- Extract provided
Zoetic’s Shimmering Sunday Explores Conflict Between Artists’ Calling And ‘Real Life’

The second act opening tableau of Zoetic Stage’s Sunday in the Park With George / Photos by Justin Namon


By Bill Hirschman

A wave of sheer glory lifts the audience into a firmament of validation, redemption and pure beauty in the last ten minutes of Zoetic Stage’s production of the Stephen Sondheim-James Lapine masterpiece Sunday in the Park with George.

That alone makes this production a don’t-miss evening of theater. While niggling flaws do mar perfection, they are a tiny price to pay to experience one of the best evenings of musical theater that this region has been privileged to witness.

Sunday is arguably theater’s most incisive exploration of artistic creation and the tumultuous inner struggle of those who commit their very being to that pursuit. Even for those who simply have the urge to create – regardless of their actual talent, skill or follow through – Sunday is a celebratory cathartic cry of the heart that resonates in the depths of their soul.

- Extracted material
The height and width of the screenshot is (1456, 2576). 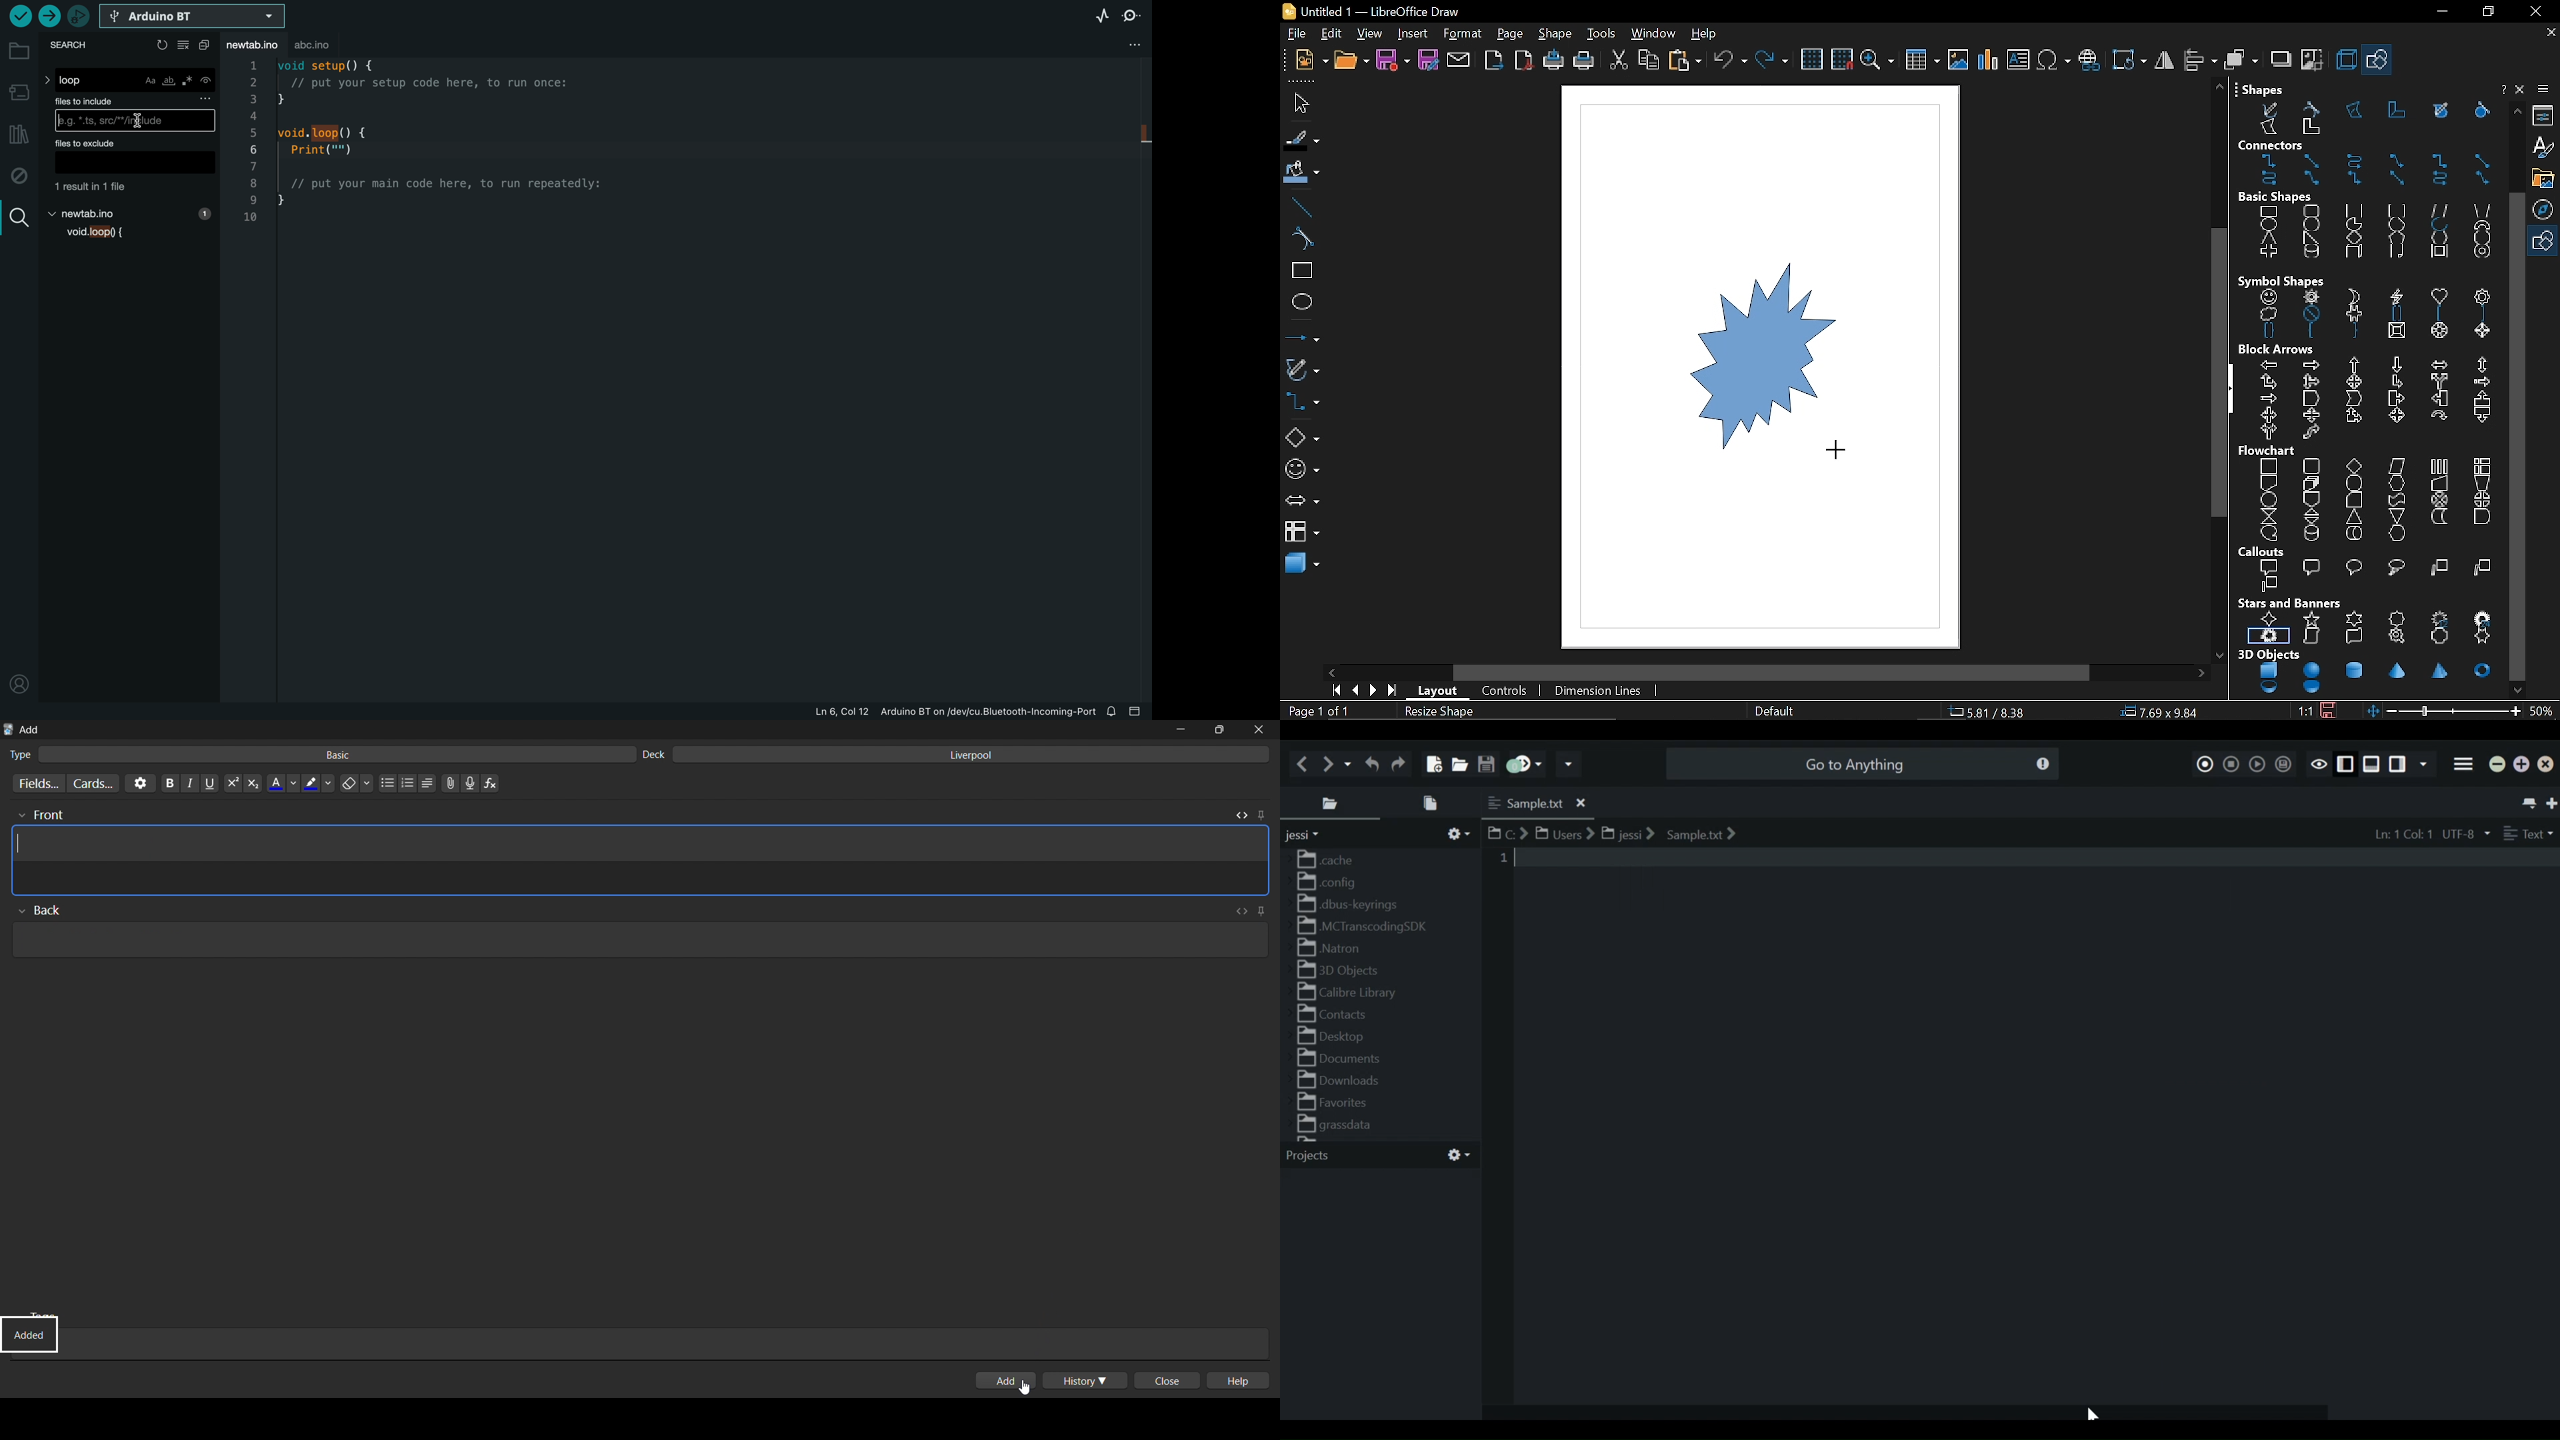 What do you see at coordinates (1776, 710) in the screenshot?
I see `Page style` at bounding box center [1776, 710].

...

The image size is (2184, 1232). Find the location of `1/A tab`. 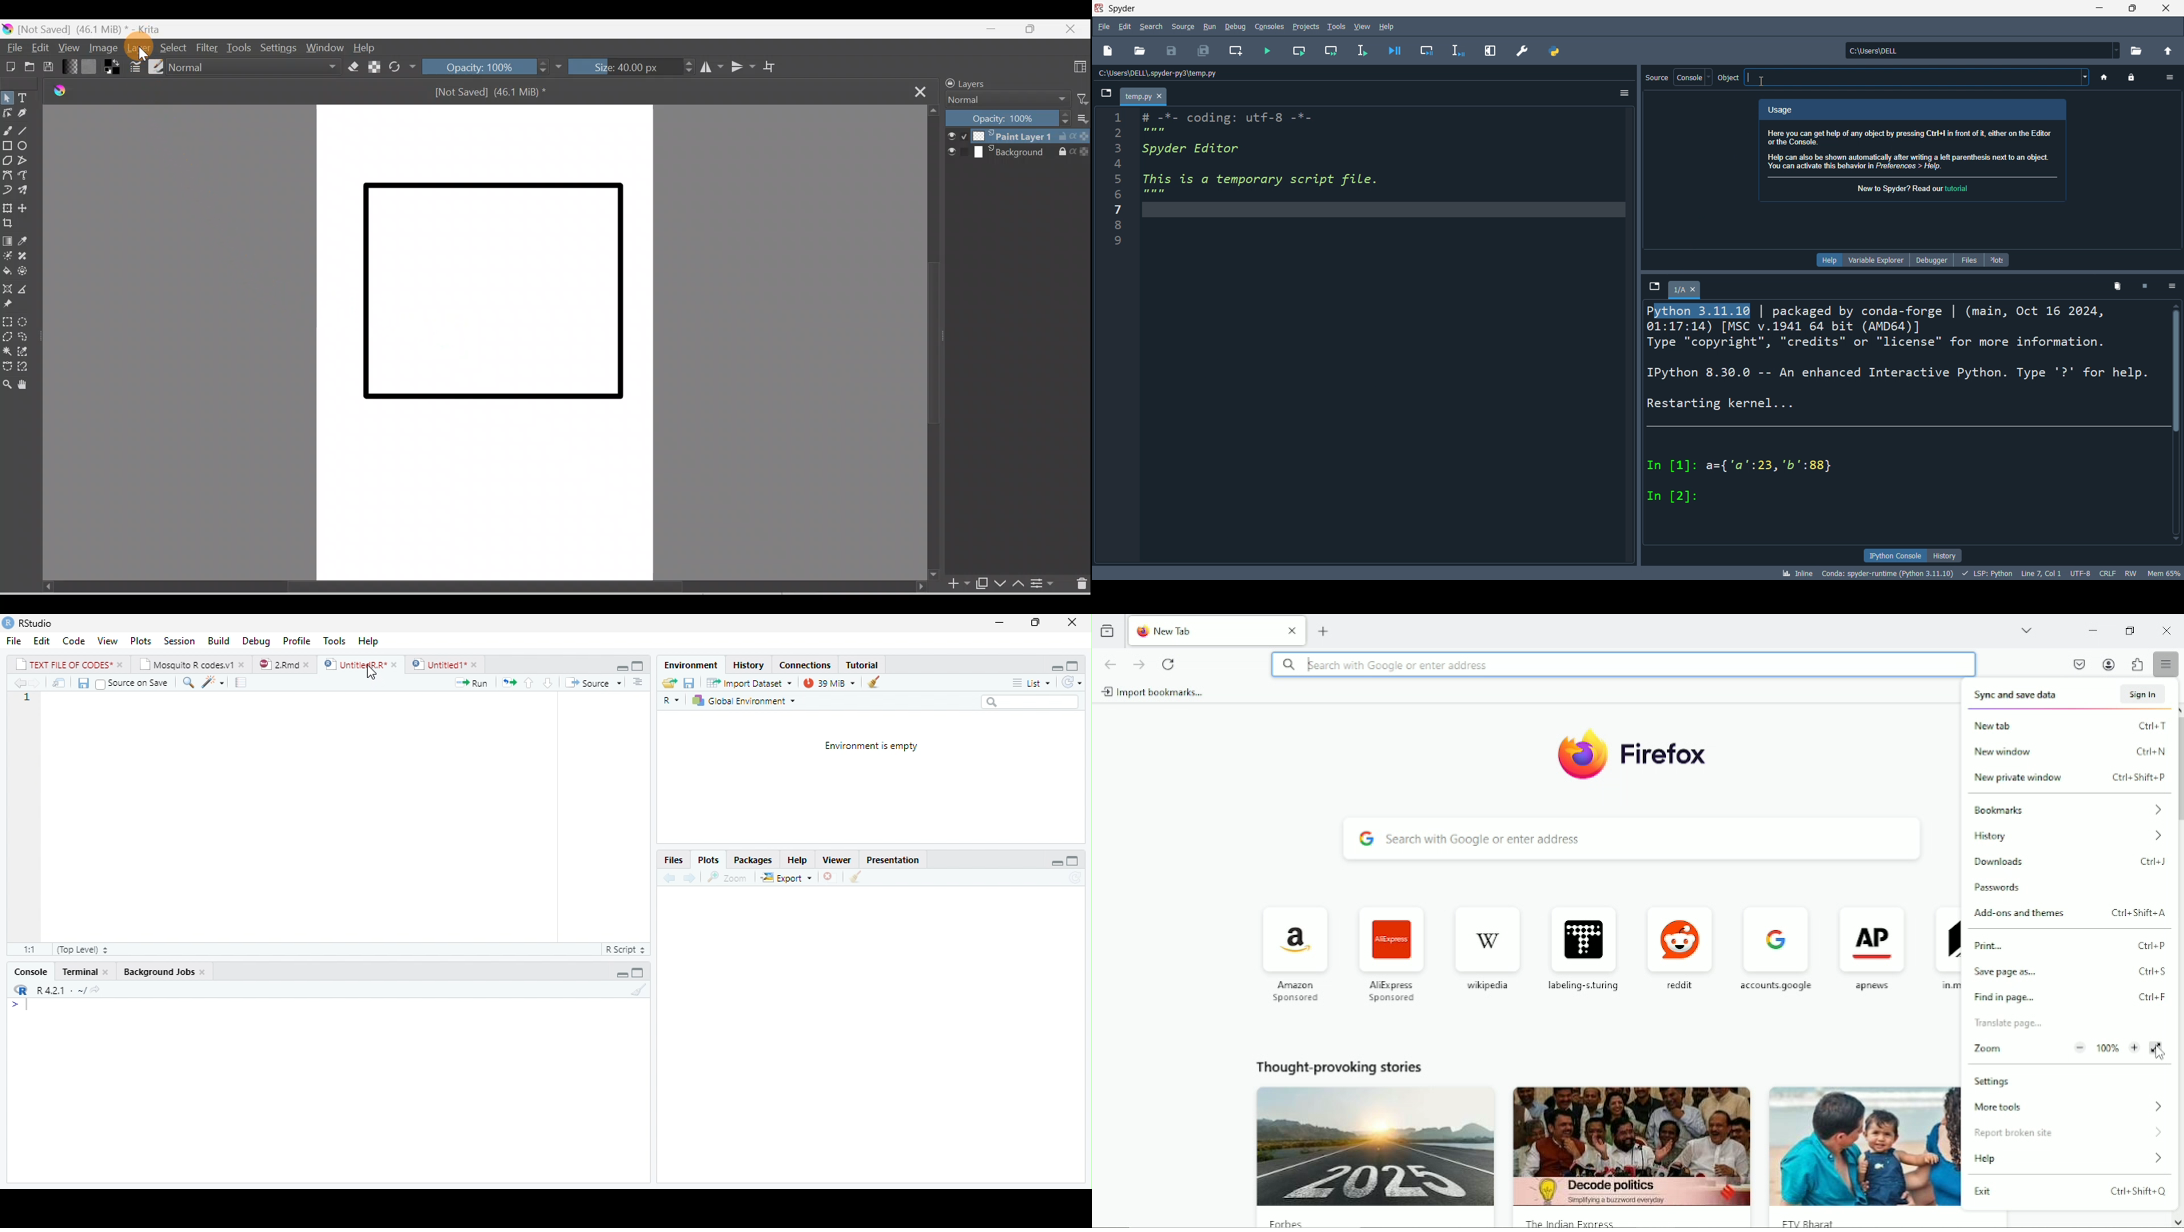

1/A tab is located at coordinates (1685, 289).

- Required actions
1. Based on the theater review, is each statement correct? Answer yes or no for each one, and quote the exact words from the review that decide it.
(a) The production is Zoetic Stage's staging of a Stephen Sondheim-James Lapine work.
(b) The reviewer calls the production free of flaws.
(c) Bill Hirschman took the photos.
2. Continue the theater review from its last sentence, in the same voice and style.
The entries come from a separate source, unrelated to the theater review.

- Outputs
1.
(a) Yes: "Zoetic Stage’s production of the Stephen Sondheim-James Lapine masterpiece Sunday in the Park with George."
(b) No: "While niggling flaws do mar perfection."
(c) No: "Photos by Justin Namon."

2.
If you’re a rabid Sondhead like this critic, you have treasured other productions, and indeed, this work creates a precise structure that must be worked within. But most of Zoetic’s work here sculpted by director Stuart Meltzer and musical director Eric Alsford is so imaginatively conceived and skillfully effected that it marks its own iteration. From inventive projections to a flawless orchestra to lead performances awash in vitality and intensity, Zoetic’s Sunday exudes its own specific pungency and power.

For deprived souls unfamiliar with the work, Sunday fictionally depicts French post-impressionist Georges Seurat in the 1880s as he struggles two years to paint the ground-breaking “A Sunday Afternoon on the Island of La Grande Jatte.” Although revolutionary in several aesthetic ways, it was most obviously remarkable for scientifically combining dots of color to magically create a different hue when patrons viewed it from a distance.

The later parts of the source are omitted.